The open source database includes Elasticsearch-style full-text search, SQL querying, uncomplicated clustering, and unpack-and-go installation

CrateDB packs NoSQL flexibility, SQL familiarity
Credit: Pixabay

CrateDB, an open source, clustered database designed for missions like fast text search and analytics, released its first full 1.0 version last week after three years in development.

It's built upon several existing open source technologies -- Elasticsearch and Lucene, for instance -- but no direct knowledge of them is needed to deploy it, as CrateDB offers more than a repackaging of those products.

The database caught the attention of InfoWorld's Peter Wayner back in 2015 because it promised "a search engine like [Apache] Lucene [and 'its larger, scalable, and distributed cousin Elasticsearch'], but with the structure and querying ease of SQL."

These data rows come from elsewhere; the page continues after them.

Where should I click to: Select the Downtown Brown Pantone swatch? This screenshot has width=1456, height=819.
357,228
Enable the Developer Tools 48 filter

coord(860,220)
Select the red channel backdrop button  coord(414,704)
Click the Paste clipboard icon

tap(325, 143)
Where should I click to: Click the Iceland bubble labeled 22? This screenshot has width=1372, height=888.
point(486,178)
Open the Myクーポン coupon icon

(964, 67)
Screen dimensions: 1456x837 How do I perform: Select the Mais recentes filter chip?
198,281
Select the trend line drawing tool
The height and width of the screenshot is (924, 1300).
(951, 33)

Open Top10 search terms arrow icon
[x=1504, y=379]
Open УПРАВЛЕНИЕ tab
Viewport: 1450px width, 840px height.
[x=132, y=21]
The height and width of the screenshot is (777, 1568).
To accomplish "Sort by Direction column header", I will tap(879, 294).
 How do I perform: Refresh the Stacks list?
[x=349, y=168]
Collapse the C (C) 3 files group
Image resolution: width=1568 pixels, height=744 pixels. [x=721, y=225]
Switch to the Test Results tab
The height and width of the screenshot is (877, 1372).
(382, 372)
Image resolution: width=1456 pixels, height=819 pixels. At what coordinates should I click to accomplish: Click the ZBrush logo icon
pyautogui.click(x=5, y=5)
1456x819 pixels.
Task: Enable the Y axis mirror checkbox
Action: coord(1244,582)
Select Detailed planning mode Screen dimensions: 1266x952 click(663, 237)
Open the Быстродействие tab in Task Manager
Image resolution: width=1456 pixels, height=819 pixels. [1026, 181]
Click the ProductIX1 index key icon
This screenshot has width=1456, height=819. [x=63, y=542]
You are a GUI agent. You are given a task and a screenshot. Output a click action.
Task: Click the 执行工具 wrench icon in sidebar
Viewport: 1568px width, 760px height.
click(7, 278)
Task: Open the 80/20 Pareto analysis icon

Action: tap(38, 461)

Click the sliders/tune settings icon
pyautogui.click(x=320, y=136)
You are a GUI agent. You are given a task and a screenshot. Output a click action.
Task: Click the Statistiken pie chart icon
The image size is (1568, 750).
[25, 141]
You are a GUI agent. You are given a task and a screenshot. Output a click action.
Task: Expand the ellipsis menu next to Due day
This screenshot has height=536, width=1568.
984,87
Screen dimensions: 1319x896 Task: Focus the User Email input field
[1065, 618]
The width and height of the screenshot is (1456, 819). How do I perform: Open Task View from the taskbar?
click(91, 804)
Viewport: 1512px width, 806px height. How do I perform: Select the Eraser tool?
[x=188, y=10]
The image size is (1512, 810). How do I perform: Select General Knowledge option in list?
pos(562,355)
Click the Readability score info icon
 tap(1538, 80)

The idea is to provide more than a full-text search system. CrateDB's use cases include big data analytics and scalable aggregations across large data sets. It allows querying via standard ANSI SQL, but it uses a distributed, horizontally scalable architecture, so that any number of nodes can be spun up and run side by side with minimal work.

CrateDB gets two major advantages from the NoSQL side. One is support for unstructured data via JSON documents and BLOB storage, with JSON data queryable through SQL as well. Another is support for high-speed writing, to make the database a suitable target for high-speed data ingestion a la Hadoop.

But CrateDB's biggest draw may be the setup process and the overall level of get-in-and-go usability. The only prerequisite is Java 8, or you can use Docker to run a provided container image. Nodes automatically discover each other as long as they're on a network that supports multicast. The web UI can bootstrap a cluster with sample data (courtesy of Twitter), and the command-line shell uses conventional SQL syntax for inserting and querying data. Also included is support for PostgreSQL's wire protocol, although any actual SQL commands sent through it need to adhere to CrateDB's implementation of SQL.

CrateDB's one of a flood of recent database products that all address specific issues that have sprung up: scalability, resiliency, mixing modalities (NoSQL vs. SQL, document vs. graph), high-speed writes, and so on. The philosophy behind such products generally runs like this: Existing solutions are too old, hidebound, or legacy-oriented to solve current and future problems, so we need a clean slate. The trick will be to see whether the benefits of the clean slate outweigh the difficulties of moving to it -- hence, CrateDB's emphasis on usability and quick starts.